If Proposition 22 passes, tax revenue decisions would be in the hands of city and county officials. Right now, the state government can choose where fuel and property tax revenue goes. This revenue usually supports schools and other social services in the form of state-issued bonds. But Proposition 22 would stop the state from using tax revenues to pay for bonds. Because of fiscal problems, many local budgets are in the red.

Proposition 22 would fund new and exiting highways, roads, transit systems and redevelopment projects with money from the general fund, instead of gasoline tax revenue. Supporters say transportation and other incomplete projects would finally be guaranteed funding. Mountain View Councilman Mike Kasperzak is one of the local officials who supports Proposition 22. In an online video advertisement, he said he does not want local tax dollars leaving his community.

Kasperzak: Why should the state be able to come and steal our money to balance their budget? I can’t go to my neighbor’s house and rob his piggy bank to pay my bills. It’s the same thing.

Proposition 22 would take an estimated $1 billion from the general fund to pay toward transportation debt and redevelopment projects. That is out of nearly $6 billion a year from fuel tax revenue alone. The legislative analyst’s office breakdown on Proposition 22 says by putting the burden on general fund, the state will have less money in turn to spend on everything else.

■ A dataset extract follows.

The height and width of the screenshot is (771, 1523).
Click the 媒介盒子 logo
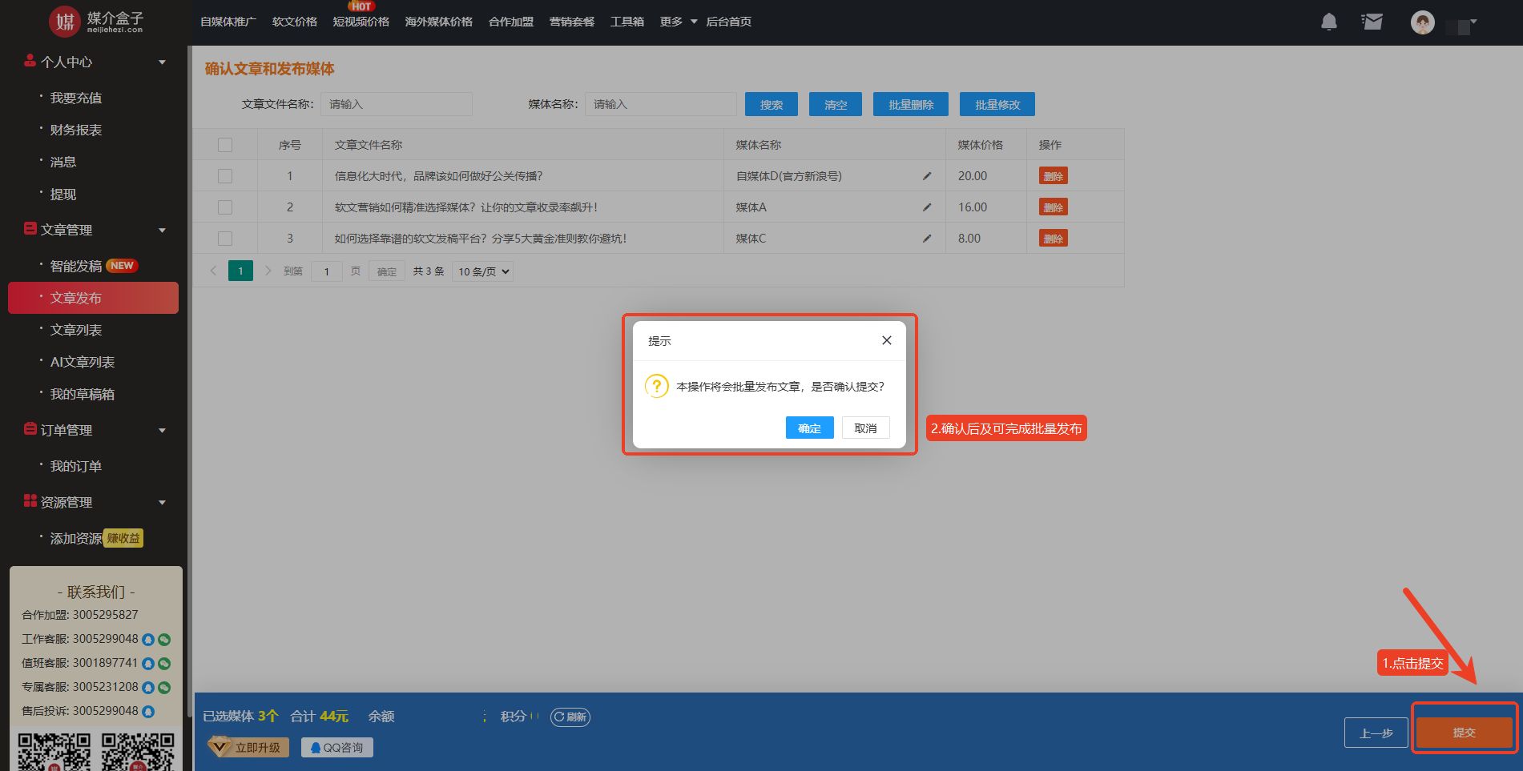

Opponents of Proposition 22 say this means over $400 million would be drained from public schools each year if the initiative passes. Elaine Manley of the Cupertino-Sunnyvale League of Women Voters said in a video analysis that prop 22 would increase pressure on the general fund.

Manley: The proponents, cities and local public safety officials want local government budgets to be under less strain and feel that transportation issues have taken a back seat for too long. The opponents, teachers and statewide public safety officials feel the general fund is in such a crisis that this loss of flexibility will have dire results for those social services funded from the general fund, and that redevelopment agencies should not be favored over those social services.

Proposition 22 brings up an argument over California’s only pot of money. The debate is over what is more important: state programs or local projects.